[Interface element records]
━━━
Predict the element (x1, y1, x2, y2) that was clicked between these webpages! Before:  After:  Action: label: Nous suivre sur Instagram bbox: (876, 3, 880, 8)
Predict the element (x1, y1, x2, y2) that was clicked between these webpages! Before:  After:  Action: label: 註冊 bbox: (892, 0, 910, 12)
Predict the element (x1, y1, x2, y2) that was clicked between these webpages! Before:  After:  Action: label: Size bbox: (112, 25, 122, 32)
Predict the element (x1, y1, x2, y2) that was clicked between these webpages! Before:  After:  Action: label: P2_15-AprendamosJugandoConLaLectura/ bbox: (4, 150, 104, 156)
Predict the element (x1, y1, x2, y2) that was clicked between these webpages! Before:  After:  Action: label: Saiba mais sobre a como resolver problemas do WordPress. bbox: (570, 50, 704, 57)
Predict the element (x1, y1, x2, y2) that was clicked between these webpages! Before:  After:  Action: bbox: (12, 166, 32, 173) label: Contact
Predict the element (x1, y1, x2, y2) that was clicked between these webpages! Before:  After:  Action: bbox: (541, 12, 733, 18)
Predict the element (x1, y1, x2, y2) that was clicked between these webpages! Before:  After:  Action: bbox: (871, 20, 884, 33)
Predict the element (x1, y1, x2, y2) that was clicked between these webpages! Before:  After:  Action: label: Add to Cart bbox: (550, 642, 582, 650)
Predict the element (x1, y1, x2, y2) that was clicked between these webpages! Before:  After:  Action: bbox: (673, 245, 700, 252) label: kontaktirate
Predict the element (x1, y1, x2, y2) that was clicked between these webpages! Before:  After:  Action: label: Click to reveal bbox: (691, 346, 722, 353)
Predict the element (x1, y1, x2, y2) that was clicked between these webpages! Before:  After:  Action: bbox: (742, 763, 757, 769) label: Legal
━━━
Rewrite the records from the line containing "173) label: Contact" through the end of the records, substituting "web pages" for every "webpages" and leaving everything else unchanged.

Predict the element (x1, y1, x2, y2) that was clicked between these web pages! Before:  After:  Action: bbox: (12, 166, 32, 173) label: Contact
Predict the element (x1, y1, x2, y2) that was clicked between these web pages! Before:  After:  Action: bbox: (541, 12, 733, 18)
Predict the element (x1, y1, x2, y2) that was clicked between these web pages! Before:  After:  Action: bbox: (871, 20, 884, 33)
Predict the element (x1, y1, x2, y2) that was clicked between these web pages! Before:  After:  Action: label: Add to Cart bbox: (550, 642, 582, 650)
Predict the element (x1, y1, x2, y2) that was clicked between these web pages! Before:  After:  Action: bbox: (673, 245, 700, 252) label: kontaktirate
Predict the element (x1, y1, x2, y2) that was clicked between these web pages! Before:  After:  Action: label: Click to reveal bbox: (691, 346, 722, 353)
Predict the element (x1, y1, x2, y2) that was clicked between these web pages! Before:  After:  Action: bbox: (742, 763, 757, 769) label: Legal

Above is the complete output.